Coronavirus, lo stupore del manager giramondo: “Una follia, all’estero la vita continua”

Prato, la testimonianza di un manager: “Nel nord Europa ridono di noi, niente tamponi, per loro è una normale influenza”

Una vita con la valigia in mano. Fra un aeroporto e l’altro, fra Oriente e Occidente. Il verbo viaggiare è marchiato nel Dna del pratese Paolo Odierna, presidente della Expert Bank e Trust di Hong Kong. L’ultimo mese l’ha trascorso facendo la spola per lavoro fra Amburgo, Budapest, Amsterdam, Francoforte. Ultima tappa Vienna prima di rientrare a Prato, in auto.

Il manager 53enne è arrivato il 21 gennaio da Shenzhen, metropoli cinese con quasi tredici milioni di abitanti appartenente alla provincia di Guangdong. Volo fino a Bologna con due scali intermedi, prima a Hong Kong e poi a Monaco. Giusto il tempo di mettere piede a Prato per salutare il figlio e i suoceri (la moglie è originaria di Hong Kong) e poi di nuovo in viaggio, stavolta nel Nord Europa. Dove il film visto è tutto diverso da quello italiano.

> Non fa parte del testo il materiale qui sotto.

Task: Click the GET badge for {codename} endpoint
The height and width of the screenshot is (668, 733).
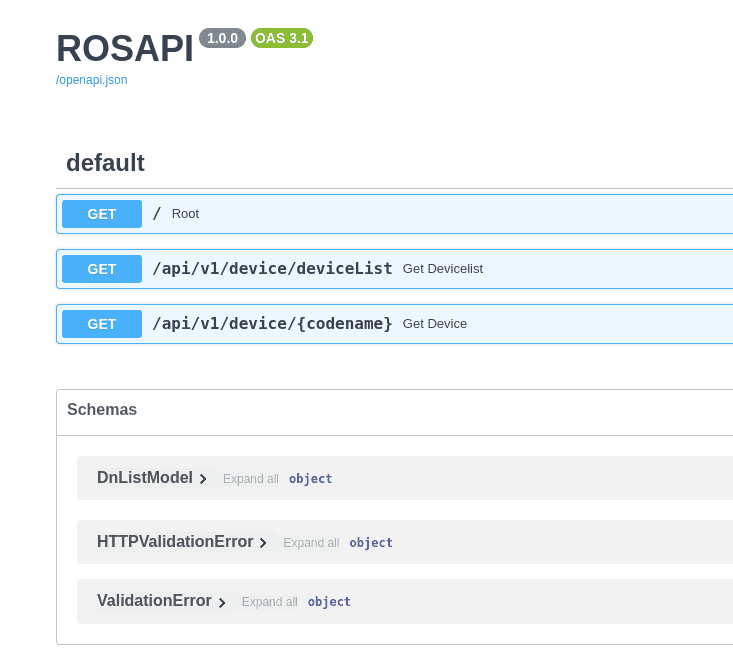Action: pos(102,324)
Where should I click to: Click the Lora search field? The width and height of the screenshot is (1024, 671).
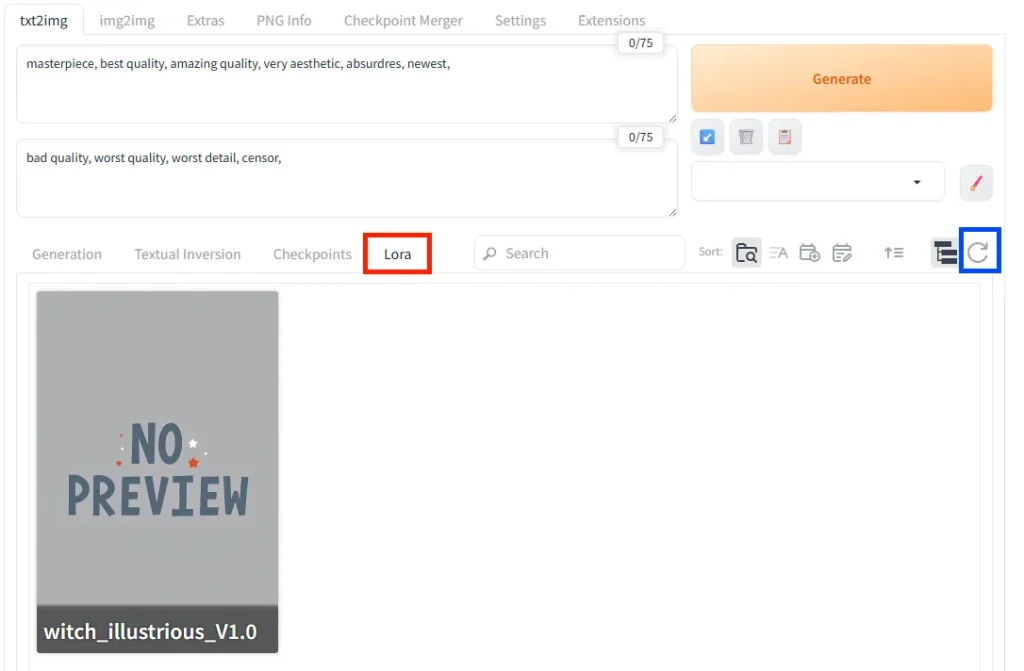coord(579,254)
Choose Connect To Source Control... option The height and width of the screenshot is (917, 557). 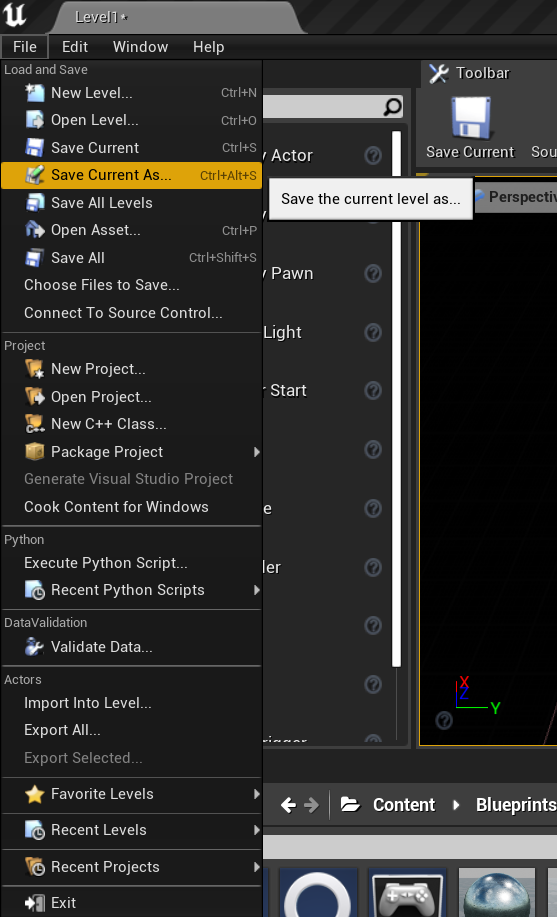[x=132, y=313]
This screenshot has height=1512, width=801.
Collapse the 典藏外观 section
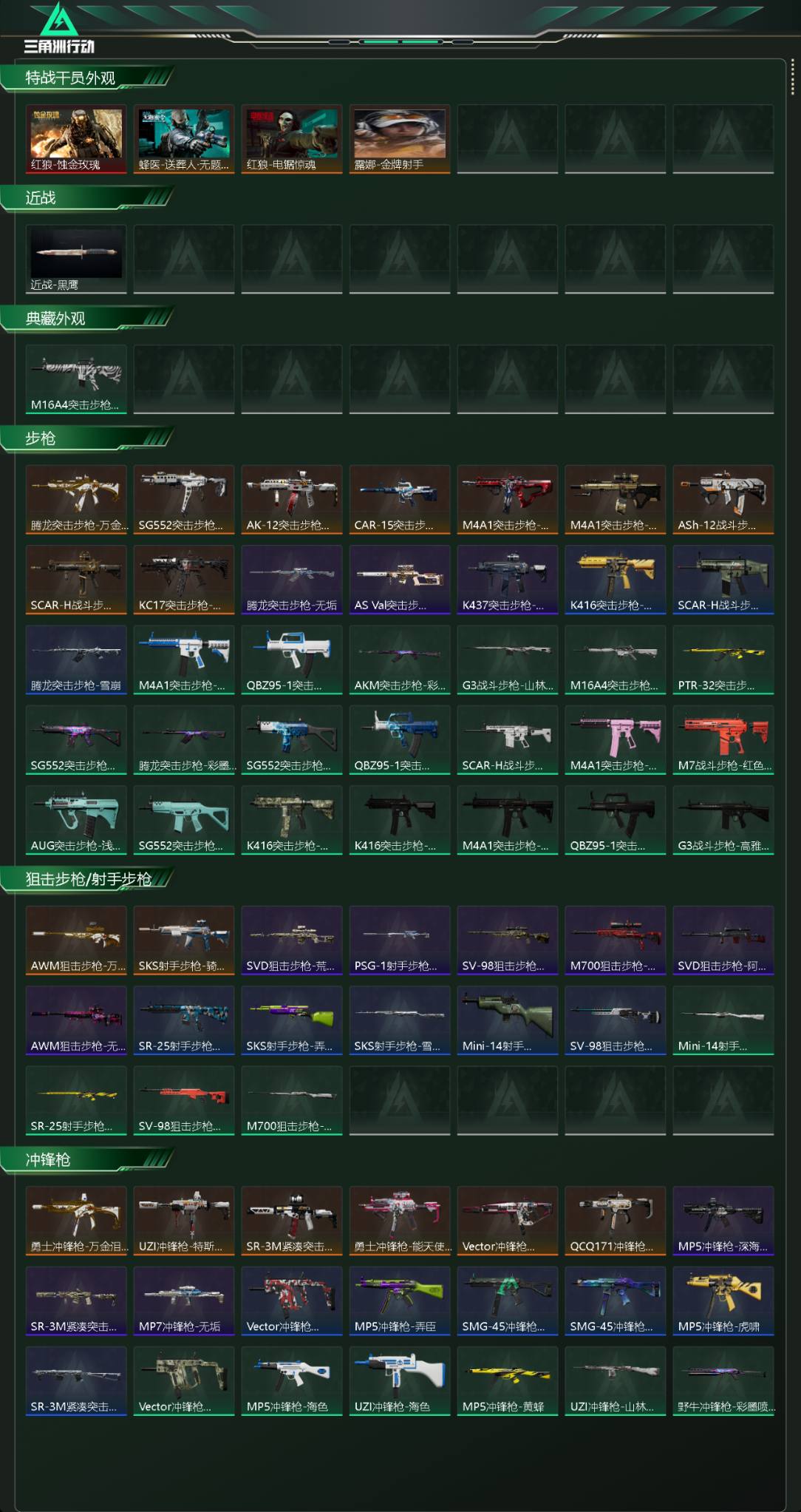(x=55, y=319)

«Qui – racconta Odierna mentre è in auto a Vienna – i giornali non parlano del coronavirus, i ristoranti e i teatri sono pieni, i supermercati non vengono presi d’assalto. Nei giorni scorsi la televisione tedesca ha mostrato le immagini degli scaffali vuoti in Italia. Nessuno usa la mascherina perché, nei paesi del Nord Europa, il coronavirus viene visto come una normale influenza ed è per questo che non vengono eseguiti tamponi a tappeto. La quarantena è una pratica tutta italiana».
Sta bene il manager pratese, residente a Los Angeles, che rimetterà piede oggi a Prato ed è rientrato dal paese del Dragone ormai 25 giorni fa. Il periodo di “sorveglianza attiva” dei 14 giorni previsto dai protocolli d’emergenza ormai è passato. «Sono partito da Shenzhen e rientrato in Italia quando ormai l’epidemia era già scoppiata». Nemmeno il tempo di disfare le valigie ed ecco che lo aspetta un altro tour di un mese lungo lo Stivale per la promozione del salone Nexxt – Made in Italy Expo, la vetrina del made in Italy a Los Angeles dal 10 al 12 giugno. Odierna ne è l’organizzatore attraverso la società Us Company Advisor di cui è presidente, con il patrocinio del governo italiano e la collaborazione delle associazioni di categoria del territorio (Confartigianato e Cna).

«Sono un po’ preoccupato anche se giugno è lontano: al momento ho l’adesione di oltre cento espositori italiani, tanti pratesi. Speriamo che non ci siano defezioni. Il nostro tessile fa la parte del leone con tanti maglifici e produttori d’eccellenza locali. Oltretutto, negli Stati Uniti i controlli negli aeroporti sono molto serrati». La partecipazione delle imprese è finanziata con una delibera della banca di Hong Kong che mette a disposizione capitali a fondo perduto per l’iniziativa. Non sono rose e fiori per il made in Italy, ai tempi del coronavirus.